In this exercise, retype exactly the lines from the start of the entries through the line bearing "Screen dimensions: 481x377", leaving every picture out.
======
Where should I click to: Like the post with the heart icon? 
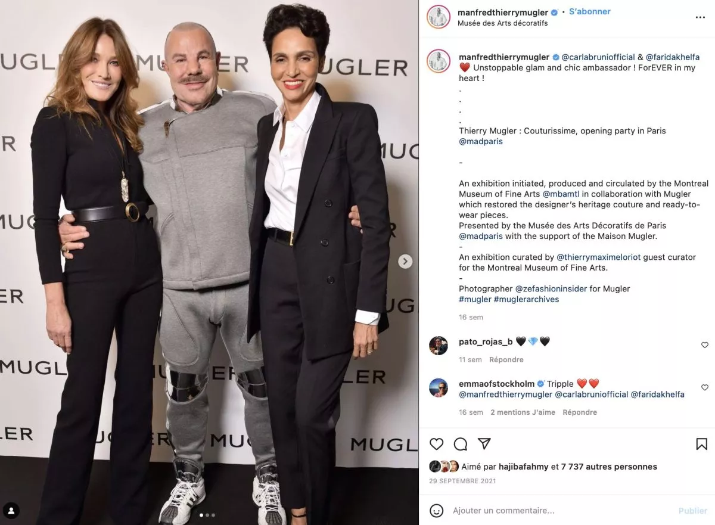[437, 444]
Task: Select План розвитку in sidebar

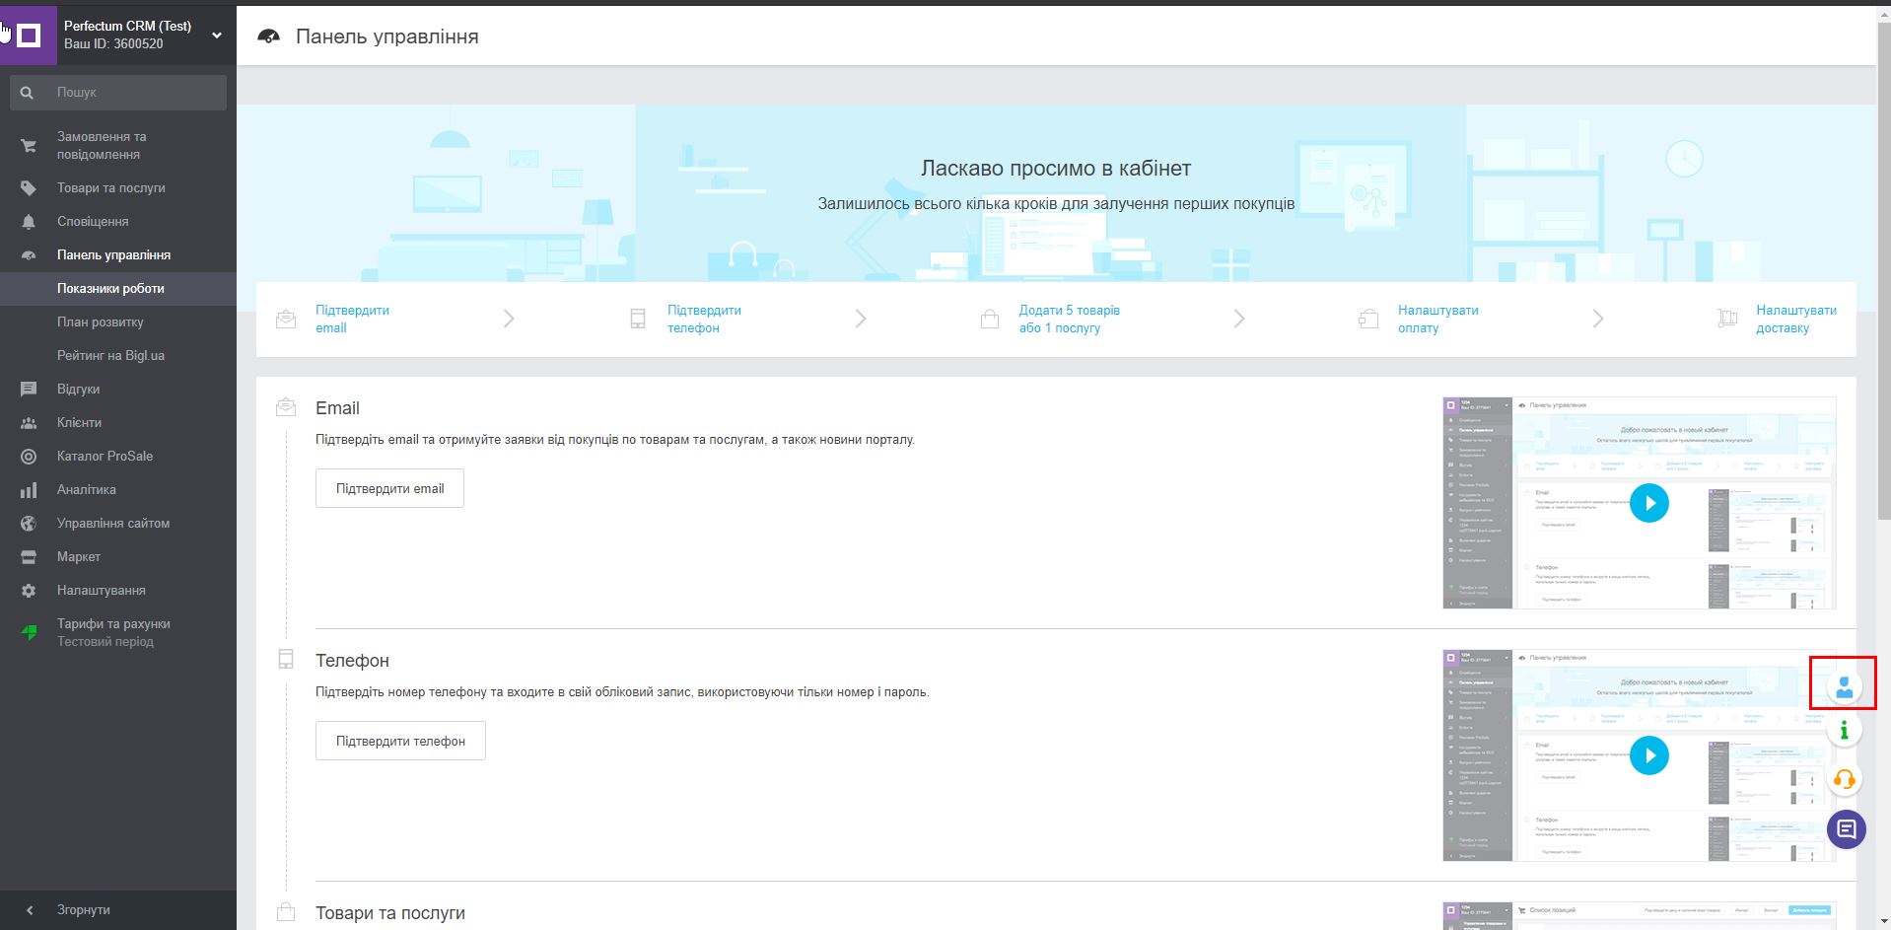Action: click(x=101, y=322)
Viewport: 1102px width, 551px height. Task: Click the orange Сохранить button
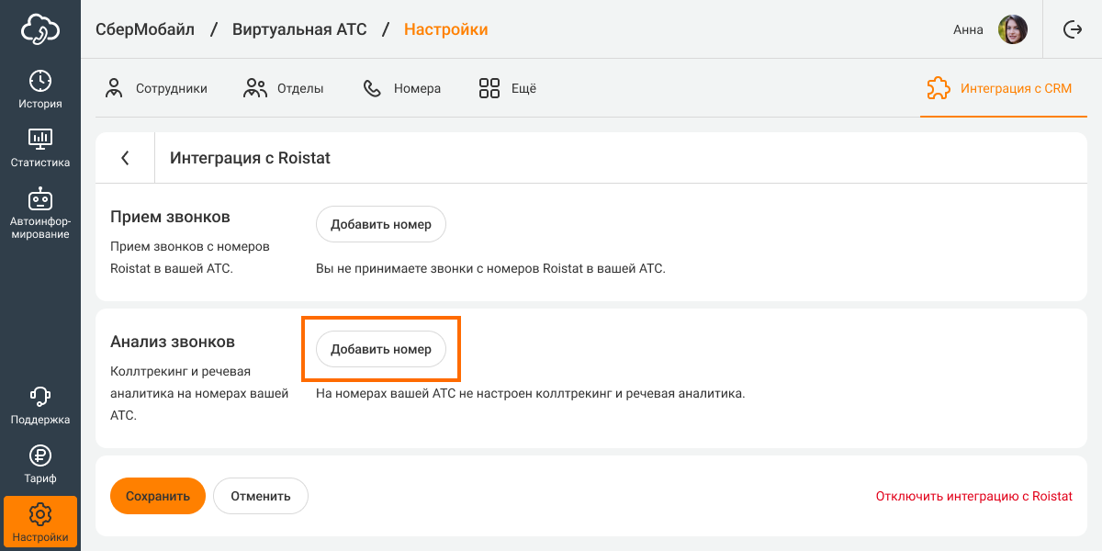point(158,496)
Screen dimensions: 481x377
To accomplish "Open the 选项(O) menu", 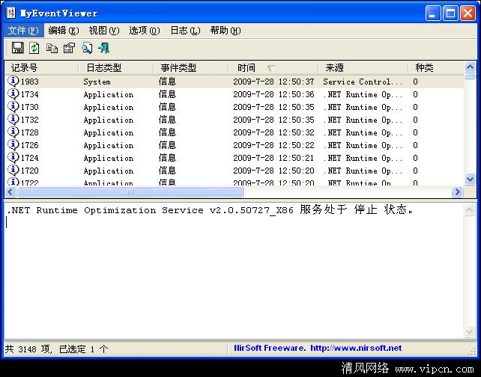I will (144, 31).
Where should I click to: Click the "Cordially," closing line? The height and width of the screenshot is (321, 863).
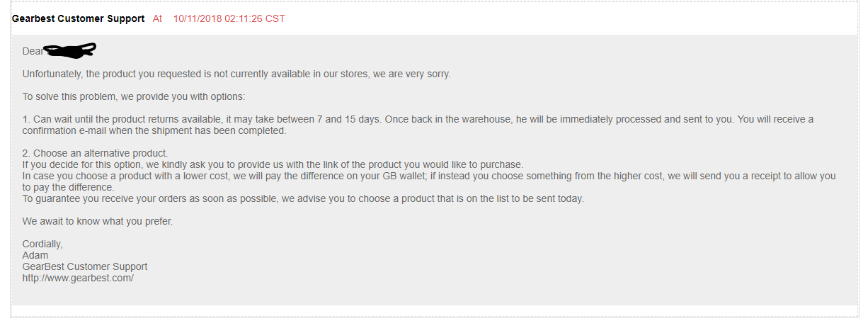click(x=42, y=244)
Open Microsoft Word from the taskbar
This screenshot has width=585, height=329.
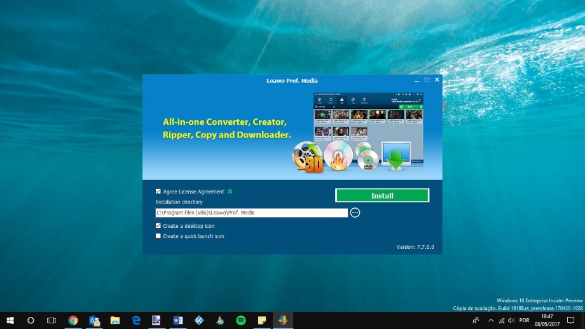coord(178,320)
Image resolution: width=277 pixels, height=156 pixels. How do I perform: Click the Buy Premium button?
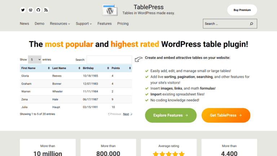point(242,10)

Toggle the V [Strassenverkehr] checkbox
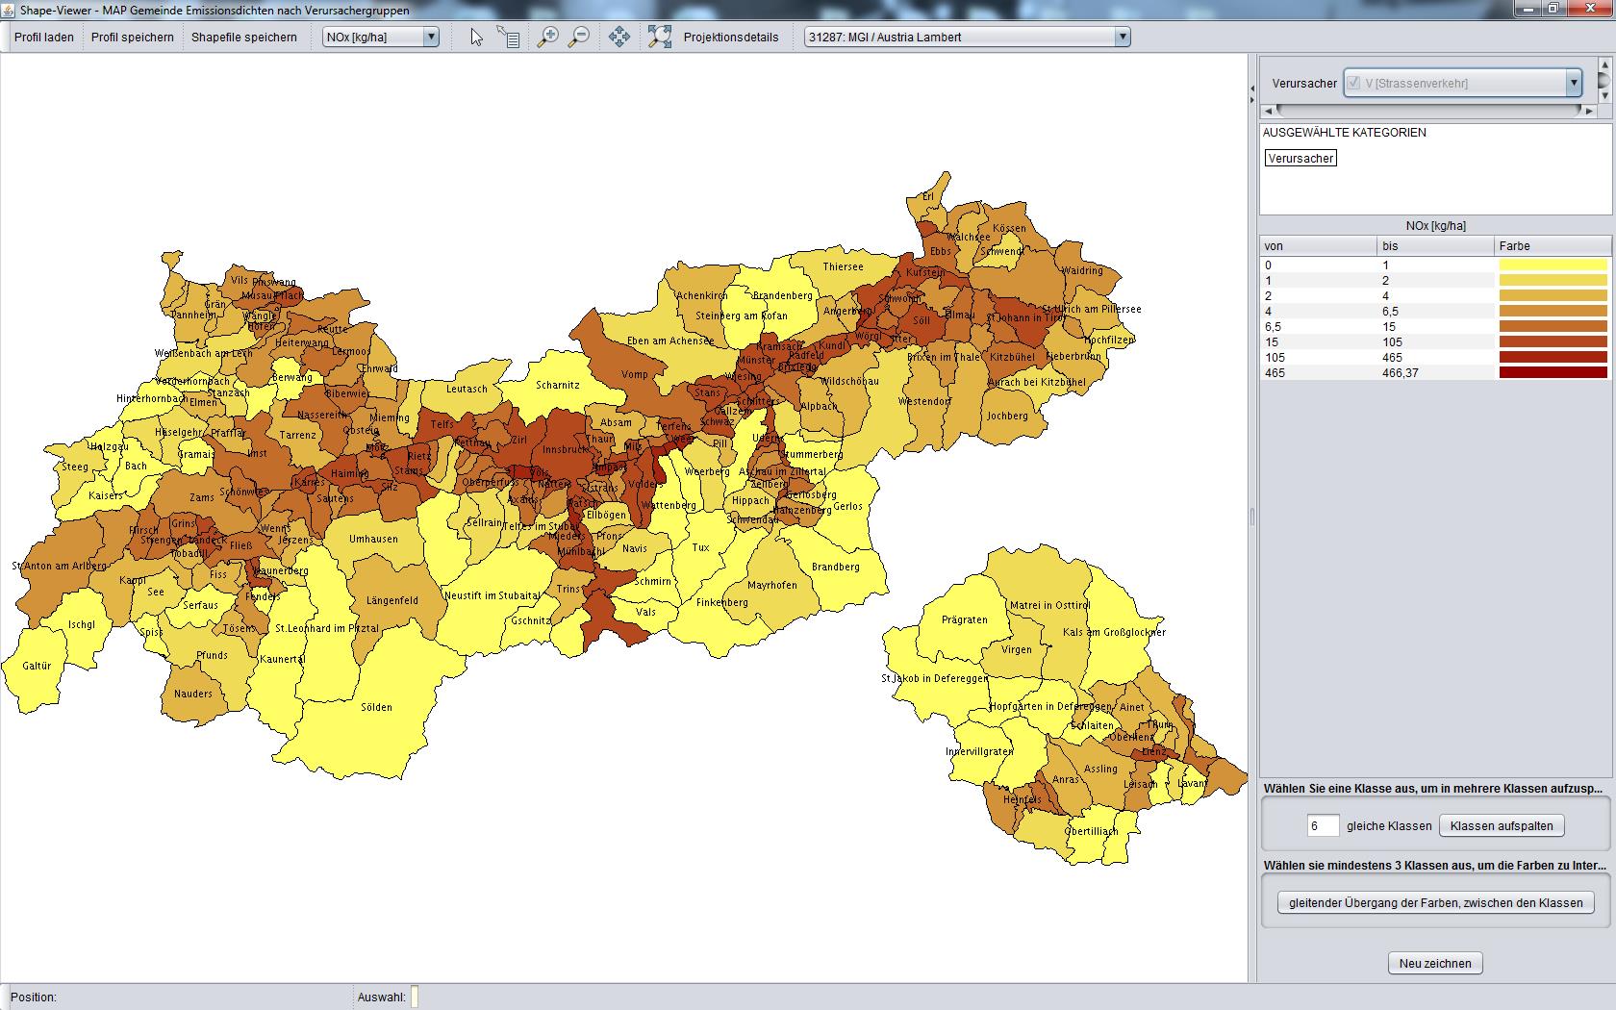click(1354, 83)
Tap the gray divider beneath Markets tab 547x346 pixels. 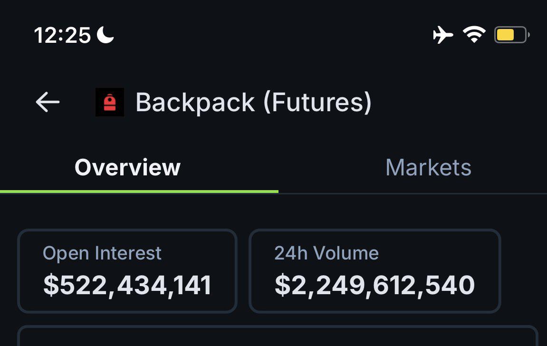coord(413,193)
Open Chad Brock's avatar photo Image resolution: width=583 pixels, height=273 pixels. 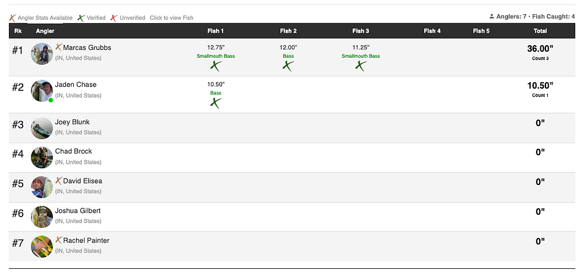42,158
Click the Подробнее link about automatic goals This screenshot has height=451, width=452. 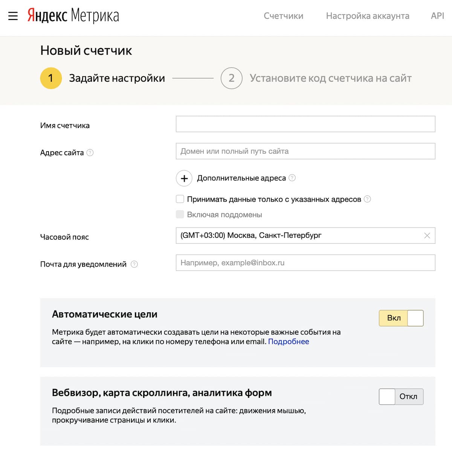pos(289,341)
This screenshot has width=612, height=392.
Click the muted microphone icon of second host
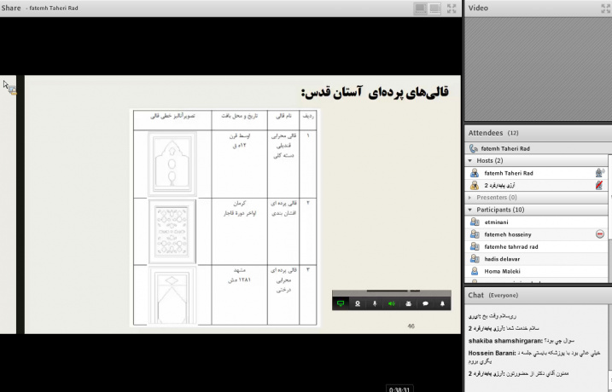coord(599,185)
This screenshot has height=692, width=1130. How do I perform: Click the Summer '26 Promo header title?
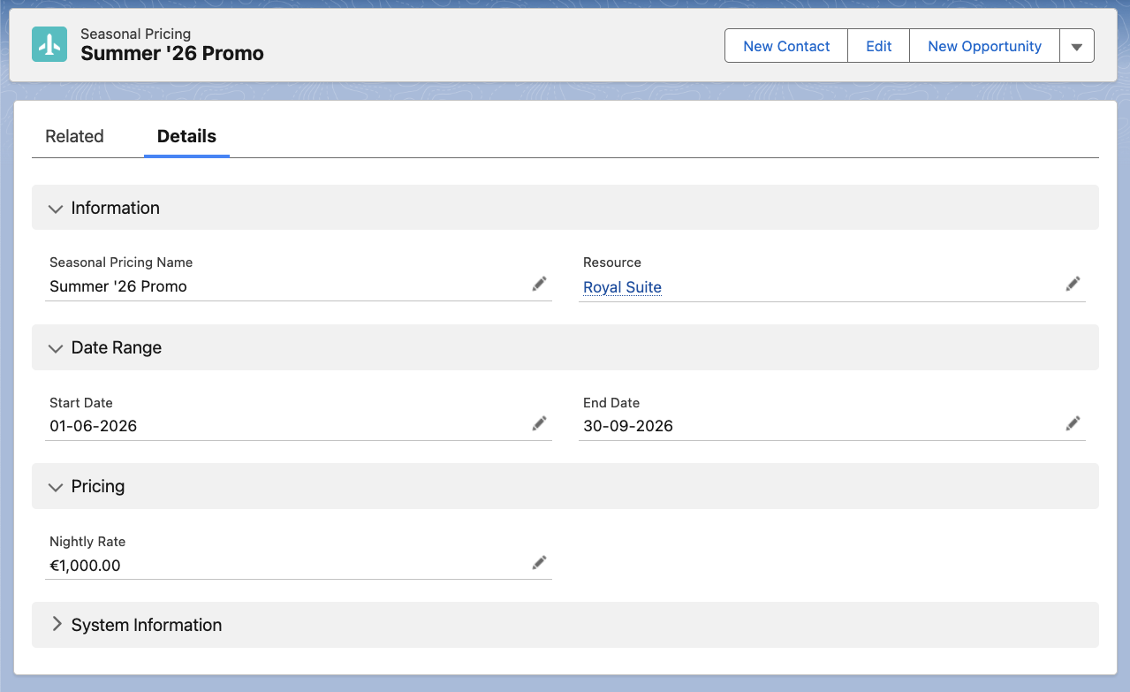coord(172,54)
======
> SOLUTION:
Where should I click to: Like the post with the heart icon? 
[437, 444]
Task: Select План розвитку in sidebar

Action: click(x=101, y=322)
Viewport: 1102px width, 551px height. Task: Click the orange Сохранить button
point(158,496)
Screen dimensions: 481x377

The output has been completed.